**TASK DETAILS**.
Reproduce only the top of the records, down to and including the line containing "Status (1046, 1702)".

Records from a data collection:
◇ ◇ ◇ ◇
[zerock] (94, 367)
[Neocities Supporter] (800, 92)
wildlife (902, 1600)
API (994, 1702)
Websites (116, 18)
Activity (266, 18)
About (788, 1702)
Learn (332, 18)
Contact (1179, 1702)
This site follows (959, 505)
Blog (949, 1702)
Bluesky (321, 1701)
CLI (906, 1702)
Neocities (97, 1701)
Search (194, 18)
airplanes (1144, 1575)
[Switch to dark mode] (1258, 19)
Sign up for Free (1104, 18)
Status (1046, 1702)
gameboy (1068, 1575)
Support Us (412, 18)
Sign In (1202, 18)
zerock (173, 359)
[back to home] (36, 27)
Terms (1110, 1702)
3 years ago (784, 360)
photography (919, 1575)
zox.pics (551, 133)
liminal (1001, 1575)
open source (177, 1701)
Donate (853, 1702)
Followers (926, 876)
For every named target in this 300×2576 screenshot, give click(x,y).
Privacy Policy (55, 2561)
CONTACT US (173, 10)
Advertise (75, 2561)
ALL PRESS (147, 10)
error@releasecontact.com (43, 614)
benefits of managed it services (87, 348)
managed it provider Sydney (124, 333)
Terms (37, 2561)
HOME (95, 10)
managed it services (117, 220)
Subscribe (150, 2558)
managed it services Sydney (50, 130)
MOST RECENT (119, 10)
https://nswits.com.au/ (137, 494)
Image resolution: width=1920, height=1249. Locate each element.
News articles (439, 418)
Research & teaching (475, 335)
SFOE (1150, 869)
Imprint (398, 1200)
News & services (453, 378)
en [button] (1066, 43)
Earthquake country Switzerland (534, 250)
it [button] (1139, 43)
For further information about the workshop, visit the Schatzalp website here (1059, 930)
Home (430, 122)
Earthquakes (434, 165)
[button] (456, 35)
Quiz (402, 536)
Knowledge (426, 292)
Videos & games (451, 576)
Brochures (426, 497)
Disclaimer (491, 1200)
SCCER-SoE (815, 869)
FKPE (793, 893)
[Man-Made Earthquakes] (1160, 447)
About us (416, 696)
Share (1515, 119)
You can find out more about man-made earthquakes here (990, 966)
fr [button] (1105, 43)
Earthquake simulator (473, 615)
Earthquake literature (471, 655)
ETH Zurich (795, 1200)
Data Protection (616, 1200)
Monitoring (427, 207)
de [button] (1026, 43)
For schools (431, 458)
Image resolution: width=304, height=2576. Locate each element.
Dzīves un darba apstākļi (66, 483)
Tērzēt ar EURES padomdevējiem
◇ ◇ ◇ ◇
**RESPONSE AREA**.
[zerock] (94, 367)
[Neocities Supporter] (800, 92)
wildlife (902, 1600)
API (994, 1702)
Websites (116, 18)
Activity (266, 18)
About (788, 1702)
Learn (332, 18)
Contact (1179, 1702)
This site follows (959, 505)
Blog (949, 1702)
Bluesky (321, 1701)
CLI (906, 1702)
Neocities (97, 1701)
Search (194, 18)
airplanes (1144, 1575)
[Switch to dark mode] (1258, 19)
Sign up for Free (1104, 18)
Status (1046, 1702)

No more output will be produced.